At Stewart Headlam, we aim for a high quality history curriculum which should inspire in pupils a curiosity and fascination about the Britain’s past and that of the wider world. Our teaching equips pupils with knowledge about the history of Britain and how it has influenced and been influenced by the wider world; know and understand about significant aspects of the history of the wider world like ancient civilisations and empires; changes in living memory and beyond living memory; learn about the lives of significant people of the past; understand the methods of historical enquiry and be able to ask and answer questions. We want children to enjoy and love learning about history by gaining this knowledge and skills, not just through experiences in the classroom, but also with the use of fieldwork and educational visits.

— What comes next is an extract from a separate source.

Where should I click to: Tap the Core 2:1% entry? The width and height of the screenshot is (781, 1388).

In ensuring high standards of teaching and learning in History, we implement a curriculum that is progressive throughout the whole school. History is taught three times a year 1-6 as a half termly topic, focusing on knowledge and skills stated in the National Curriculum.
At Stewart Headlam, we ensure that history has the same importance given to it as the core subjects, as we feel this is important in enabling all children to gain 'real-life' experiences.

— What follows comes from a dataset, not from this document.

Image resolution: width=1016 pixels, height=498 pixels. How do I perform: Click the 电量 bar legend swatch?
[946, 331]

For example, Visiting the Bethnal Green Museum of Childhood and the Tower of London as part of looking at old and new toys and castles in year 1, using artefacts to learn what life was like in Viking times in LKS2 and ok at how buildings have changed in Key Stage 1, to comparing sources to make own interpretations of historical events in UKS2.
The impact and measure of this is to ensure that children at Stewart Headlam are equipped with historical skills and knowledge that will enable them to be ready for the curriculum at Key Stage 3 and for life as an adult in the wider world.
We want the children to have thoroughly enjoyed learning about history, therefore encouraging them to undertake new life experiences now and in the future.